Bob Tom’s plan is to fly east until he is out of sight before veering north and west. He’ll fly over the northern end of Manhattan to the Hudson. His figures he’ll save his dwindling strength by hitchhiking a ride back to Albany on a tug. After that, he should be rested enough that it won’t be a problem to make his way home.
As the old man slowly flaps his wings, he thinks of all the things that will bring him comfort. Hot coal coffee, charred meat, a rising moon breaking through the river’s fog, the skirrying sound of his feet in winter dried weeds. Home and habit.
Bob Tom sighs, but, suddenly, a bellow, a mix of anger and anguish, explodes from his lungs.
He’s choking on his lie. Home won’t be home, and there will be no comfort found if he doesn’t finish what he has started.

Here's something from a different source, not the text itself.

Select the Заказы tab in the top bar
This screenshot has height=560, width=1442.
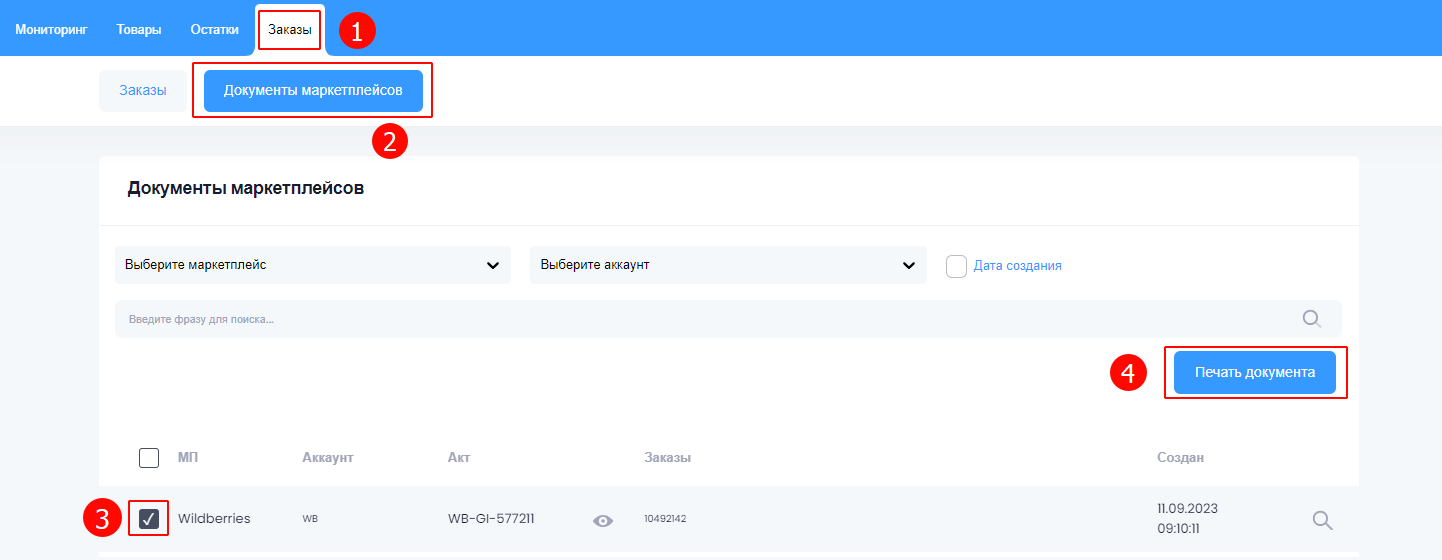click(290, 29)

That thought, which he knows to be true, adds an immeasurable weight to the old man’s wings. In the middle of the giant blue bowl of sky, Bob Tom Damall feels as trapped as a mink in one of his snares. He cries out a second time. He cants his wings and edges north. Seconds later he is back on an easterly heading. As his indecision grows, so does the weight of his wings. The old man wastes energy in the open sky as he slaloms back and forth between the dangerous demands of Scylla and Charybdis.